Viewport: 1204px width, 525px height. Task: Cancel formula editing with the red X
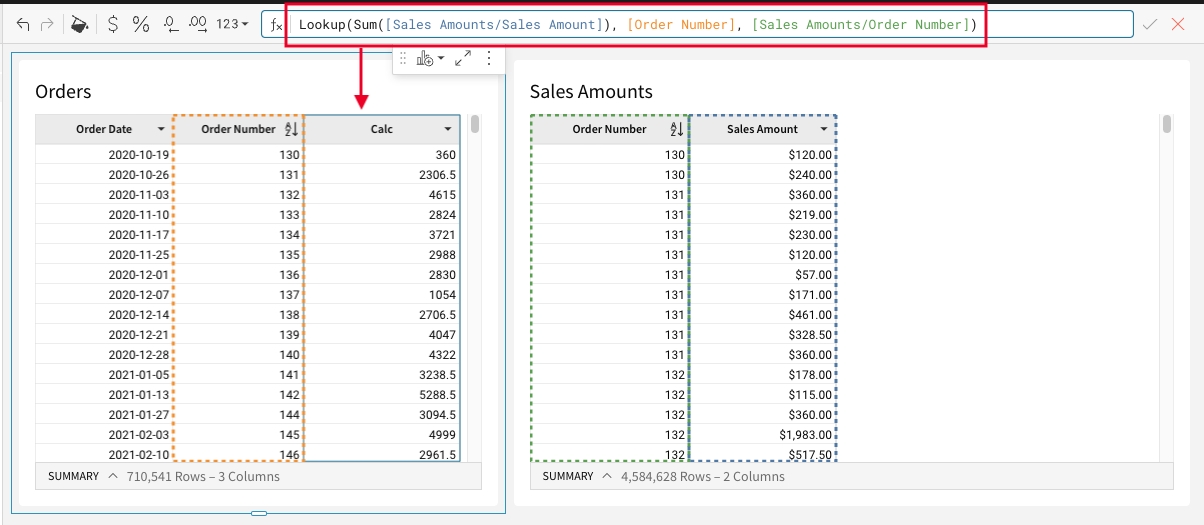click(1177, 24)
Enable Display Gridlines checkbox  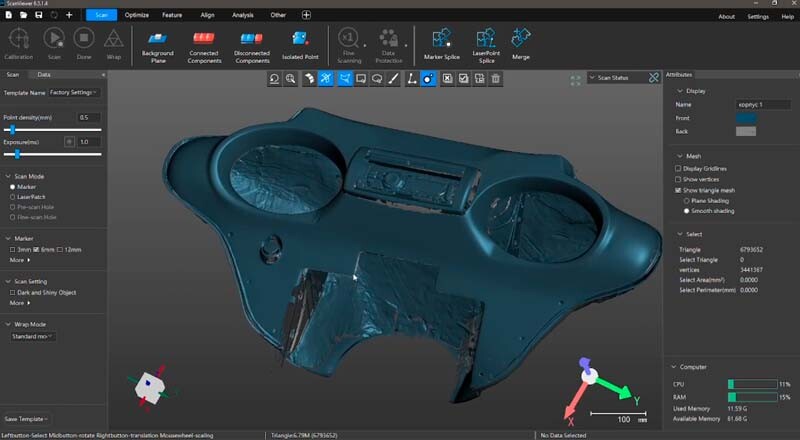point(679,169)
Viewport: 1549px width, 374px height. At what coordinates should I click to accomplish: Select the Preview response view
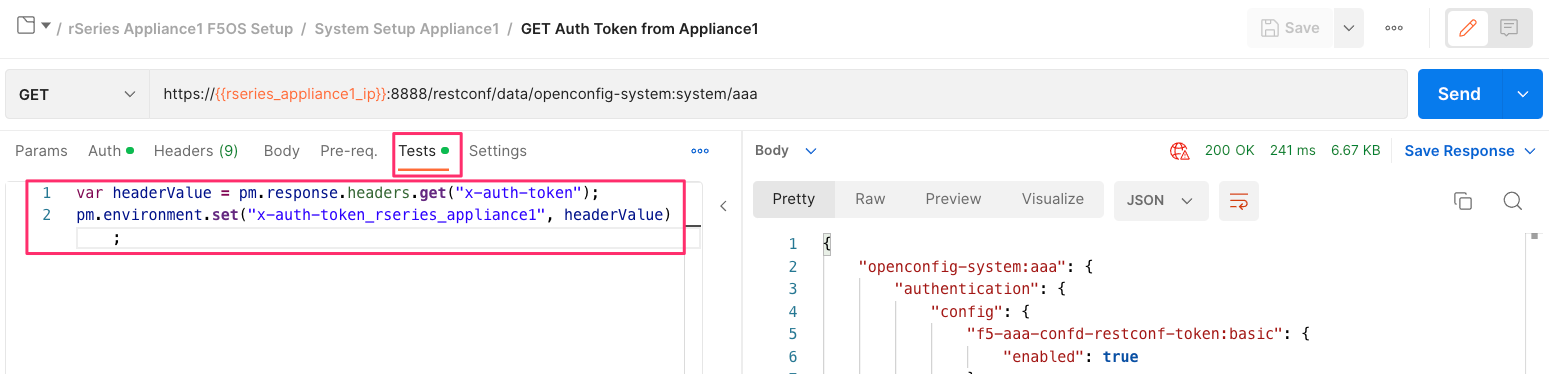pos(953,199)
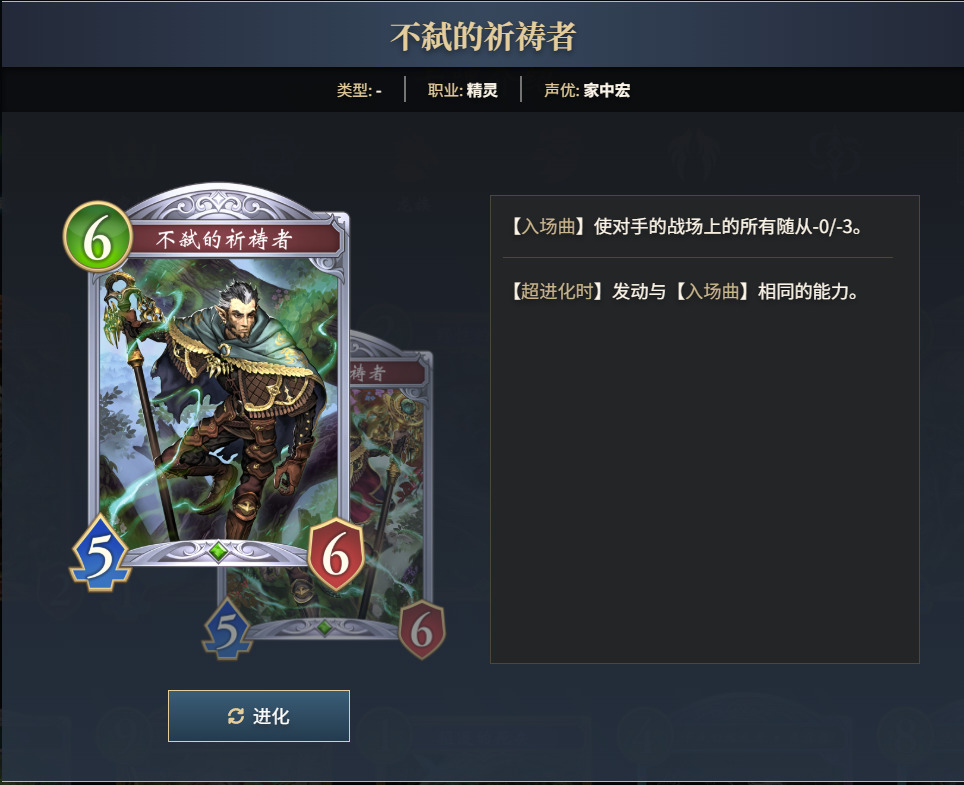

□ □ □

Copy out everything in the listing from the line containing "Viewport: 1549px width, 374px" down to the end of the listing, leaving out the pictures.

(RESPONSE TO THIS EXERCISE):
Viewport: 1549px width, 374px height. At what coordinates should I click to accomplish: Select the Preview response view
pos(953,199)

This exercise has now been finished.